2007-04-05 Thread C.L.
I was looking for a function or method that would return the index to the first
matching element in a list. Coming from a C++ STL background, I thought it might
be called find. My first stop was the Sequence Types page of the Library
Reference (http://docs.python.org/lib/typesseq.html); it wasn't there. A search
of the Library Reference's index seemed to confirm that the function did not
exist. A little later I realized it might be called index instead. Voila.

My point is that the docs list and describe it as a method that only exists for
MUTABLE sequences. Why only for mutables? The class of objects I would expect it
to cover would be all ordered sequences, or, to phrase it a little more
pointedly, anything that supports ordered INDEXing. My understanding is that
dict's don't fall into that class of objects since their ordering is not
documented or to be depended on. However, tuple's do support ordered indexing,
so why don't tuple's have an index method?

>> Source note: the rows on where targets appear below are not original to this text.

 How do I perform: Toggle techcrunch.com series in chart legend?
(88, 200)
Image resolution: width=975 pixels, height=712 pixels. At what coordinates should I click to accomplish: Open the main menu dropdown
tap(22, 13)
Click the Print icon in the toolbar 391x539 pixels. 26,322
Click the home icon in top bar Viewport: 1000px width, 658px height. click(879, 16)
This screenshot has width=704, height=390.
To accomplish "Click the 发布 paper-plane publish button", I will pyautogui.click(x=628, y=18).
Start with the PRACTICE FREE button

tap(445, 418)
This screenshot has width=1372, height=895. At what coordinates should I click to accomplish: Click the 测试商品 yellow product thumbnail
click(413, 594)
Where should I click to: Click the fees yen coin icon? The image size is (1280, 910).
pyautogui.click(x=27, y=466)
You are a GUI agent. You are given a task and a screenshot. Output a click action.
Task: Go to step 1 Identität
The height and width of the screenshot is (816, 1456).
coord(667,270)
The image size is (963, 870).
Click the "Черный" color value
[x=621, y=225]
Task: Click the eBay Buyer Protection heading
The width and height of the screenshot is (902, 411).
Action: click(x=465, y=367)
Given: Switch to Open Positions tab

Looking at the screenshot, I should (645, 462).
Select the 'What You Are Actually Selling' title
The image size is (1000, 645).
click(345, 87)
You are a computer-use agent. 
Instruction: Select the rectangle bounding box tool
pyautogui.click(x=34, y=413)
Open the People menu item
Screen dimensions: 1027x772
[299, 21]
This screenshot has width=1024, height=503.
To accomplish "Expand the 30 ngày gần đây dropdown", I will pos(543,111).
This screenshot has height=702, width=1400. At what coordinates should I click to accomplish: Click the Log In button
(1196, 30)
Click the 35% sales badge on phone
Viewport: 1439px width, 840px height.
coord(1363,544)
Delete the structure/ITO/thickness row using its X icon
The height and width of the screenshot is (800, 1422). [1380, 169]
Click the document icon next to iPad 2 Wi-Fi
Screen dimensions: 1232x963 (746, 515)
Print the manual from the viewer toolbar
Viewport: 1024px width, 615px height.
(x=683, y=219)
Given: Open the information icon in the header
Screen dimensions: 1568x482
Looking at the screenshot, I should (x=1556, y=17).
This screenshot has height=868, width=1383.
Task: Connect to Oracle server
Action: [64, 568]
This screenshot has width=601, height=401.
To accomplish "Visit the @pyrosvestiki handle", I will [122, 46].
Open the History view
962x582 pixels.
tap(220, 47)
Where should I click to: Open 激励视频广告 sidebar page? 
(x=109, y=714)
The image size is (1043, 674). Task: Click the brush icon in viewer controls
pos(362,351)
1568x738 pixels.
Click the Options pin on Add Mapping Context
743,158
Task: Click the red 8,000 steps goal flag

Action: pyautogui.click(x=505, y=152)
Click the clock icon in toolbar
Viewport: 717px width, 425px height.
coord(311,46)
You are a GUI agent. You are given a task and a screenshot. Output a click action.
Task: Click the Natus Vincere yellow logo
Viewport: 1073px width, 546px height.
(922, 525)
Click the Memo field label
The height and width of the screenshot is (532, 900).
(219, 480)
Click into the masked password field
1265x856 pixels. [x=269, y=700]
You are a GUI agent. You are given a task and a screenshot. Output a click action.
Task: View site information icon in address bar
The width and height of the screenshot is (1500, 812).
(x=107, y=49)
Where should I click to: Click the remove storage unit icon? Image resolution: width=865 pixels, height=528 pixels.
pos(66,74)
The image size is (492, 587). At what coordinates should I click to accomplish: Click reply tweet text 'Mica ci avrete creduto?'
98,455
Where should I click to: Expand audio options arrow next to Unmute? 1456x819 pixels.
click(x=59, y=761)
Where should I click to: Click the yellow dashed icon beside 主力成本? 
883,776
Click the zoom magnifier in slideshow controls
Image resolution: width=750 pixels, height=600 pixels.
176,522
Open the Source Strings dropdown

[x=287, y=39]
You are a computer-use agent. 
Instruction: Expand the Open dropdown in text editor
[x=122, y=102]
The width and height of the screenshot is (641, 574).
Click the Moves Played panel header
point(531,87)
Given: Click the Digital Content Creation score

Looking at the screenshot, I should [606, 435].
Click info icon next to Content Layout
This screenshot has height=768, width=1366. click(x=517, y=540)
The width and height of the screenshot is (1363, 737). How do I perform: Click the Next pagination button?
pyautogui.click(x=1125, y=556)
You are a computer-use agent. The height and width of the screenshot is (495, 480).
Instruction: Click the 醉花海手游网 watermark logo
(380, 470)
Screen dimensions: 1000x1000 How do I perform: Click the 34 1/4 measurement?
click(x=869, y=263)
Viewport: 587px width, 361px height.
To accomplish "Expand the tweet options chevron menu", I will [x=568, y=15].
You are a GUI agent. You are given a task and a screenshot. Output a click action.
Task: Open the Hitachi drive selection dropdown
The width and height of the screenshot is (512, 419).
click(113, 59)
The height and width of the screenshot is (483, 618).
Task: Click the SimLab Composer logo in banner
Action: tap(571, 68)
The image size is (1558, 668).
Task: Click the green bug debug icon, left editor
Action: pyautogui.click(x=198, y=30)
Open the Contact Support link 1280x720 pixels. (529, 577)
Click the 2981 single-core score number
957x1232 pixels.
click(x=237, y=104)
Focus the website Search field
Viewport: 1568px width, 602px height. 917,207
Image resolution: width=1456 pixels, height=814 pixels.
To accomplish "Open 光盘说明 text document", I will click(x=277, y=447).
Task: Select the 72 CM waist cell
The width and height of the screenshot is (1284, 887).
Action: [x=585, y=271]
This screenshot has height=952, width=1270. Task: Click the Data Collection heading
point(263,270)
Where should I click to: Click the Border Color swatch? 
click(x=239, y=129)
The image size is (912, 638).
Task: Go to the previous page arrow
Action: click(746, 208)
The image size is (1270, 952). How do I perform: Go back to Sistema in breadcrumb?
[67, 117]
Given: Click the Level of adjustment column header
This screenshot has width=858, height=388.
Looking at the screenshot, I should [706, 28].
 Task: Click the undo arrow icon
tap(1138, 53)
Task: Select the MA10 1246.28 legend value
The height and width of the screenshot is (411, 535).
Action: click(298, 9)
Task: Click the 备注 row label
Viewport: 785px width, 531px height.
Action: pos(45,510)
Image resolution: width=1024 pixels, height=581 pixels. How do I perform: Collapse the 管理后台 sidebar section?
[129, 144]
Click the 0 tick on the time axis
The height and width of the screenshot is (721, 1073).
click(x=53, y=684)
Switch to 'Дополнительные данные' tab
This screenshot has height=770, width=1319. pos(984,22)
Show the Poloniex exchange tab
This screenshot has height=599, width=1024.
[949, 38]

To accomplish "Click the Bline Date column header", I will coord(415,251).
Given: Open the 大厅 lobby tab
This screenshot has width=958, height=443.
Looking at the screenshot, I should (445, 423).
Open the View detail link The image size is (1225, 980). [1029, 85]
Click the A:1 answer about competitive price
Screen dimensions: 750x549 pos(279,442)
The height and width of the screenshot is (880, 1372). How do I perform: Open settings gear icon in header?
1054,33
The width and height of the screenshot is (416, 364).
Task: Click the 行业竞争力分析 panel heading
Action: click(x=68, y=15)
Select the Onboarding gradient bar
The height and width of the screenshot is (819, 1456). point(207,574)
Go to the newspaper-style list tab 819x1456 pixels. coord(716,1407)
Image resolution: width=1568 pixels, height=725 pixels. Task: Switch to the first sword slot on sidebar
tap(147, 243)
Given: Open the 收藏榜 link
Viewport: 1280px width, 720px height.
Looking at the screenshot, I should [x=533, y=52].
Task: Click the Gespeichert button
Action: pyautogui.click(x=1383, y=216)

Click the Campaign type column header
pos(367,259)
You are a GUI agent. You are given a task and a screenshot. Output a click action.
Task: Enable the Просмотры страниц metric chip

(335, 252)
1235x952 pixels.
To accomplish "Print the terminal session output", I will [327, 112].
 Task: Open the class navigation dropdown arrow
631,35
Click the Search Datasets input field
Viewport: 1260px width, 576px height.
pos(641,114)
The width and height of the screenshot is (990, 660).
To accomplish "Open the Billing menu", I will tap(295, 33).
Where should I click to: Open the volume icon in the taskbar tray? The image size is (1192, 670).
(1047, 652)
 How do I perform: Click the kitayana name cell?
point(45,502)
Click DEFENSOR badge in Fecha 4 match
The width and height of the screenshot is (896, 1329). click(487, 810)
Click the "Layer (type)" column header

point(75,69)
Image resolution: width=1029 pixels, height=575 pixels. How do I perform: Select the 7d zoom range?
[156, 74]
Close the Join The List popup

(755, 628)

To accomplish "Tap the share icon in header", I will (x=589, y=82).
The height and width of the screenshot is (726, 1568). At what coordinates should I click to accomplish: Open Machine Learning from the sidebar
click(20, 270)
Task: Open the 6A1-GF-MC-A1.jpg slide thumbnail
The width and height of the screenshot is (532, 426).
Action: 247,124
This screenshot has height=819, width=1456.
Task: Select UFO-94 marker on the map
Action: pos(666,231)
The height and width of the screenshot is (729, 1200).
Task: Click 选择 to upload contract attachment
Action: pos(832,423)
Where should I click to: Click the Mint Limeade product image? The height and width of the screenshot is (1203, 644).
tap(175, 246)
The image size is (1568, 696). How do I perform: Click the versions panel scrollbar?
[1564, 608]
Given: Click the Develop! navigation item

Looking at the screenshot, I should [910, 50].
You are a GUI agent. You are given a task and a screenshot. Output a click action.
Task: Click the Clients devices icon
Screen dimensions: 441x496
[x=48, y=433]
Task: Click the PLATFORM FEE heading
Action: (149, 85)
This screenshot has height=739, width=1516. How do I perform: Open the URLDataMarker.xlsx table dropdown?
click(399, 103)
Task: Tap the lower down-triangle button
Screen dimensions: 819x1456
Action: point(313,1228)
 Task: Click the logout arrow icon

P.S.: I know I haven't yet gotten an answer to my why question yet, but,
assuming it's just an oversight or an example of design without the big picture
in mind, an added benefit to fixing that oversight would be that the index
method's documentation could be moved from the currently odd seeming location on
the Mutable Sequence Types page to a place someone would look for it 
logically.

P.P.S.: As much as the elementary nature of my question would make it seem, this
isn't my first day using Python. I've used it on and off for several years and I
LOVE Python. It is only because of my love for the language that I question its
ways, so please don't be overly defensive when I guess that the cause for this
possible oversight is a lack of design.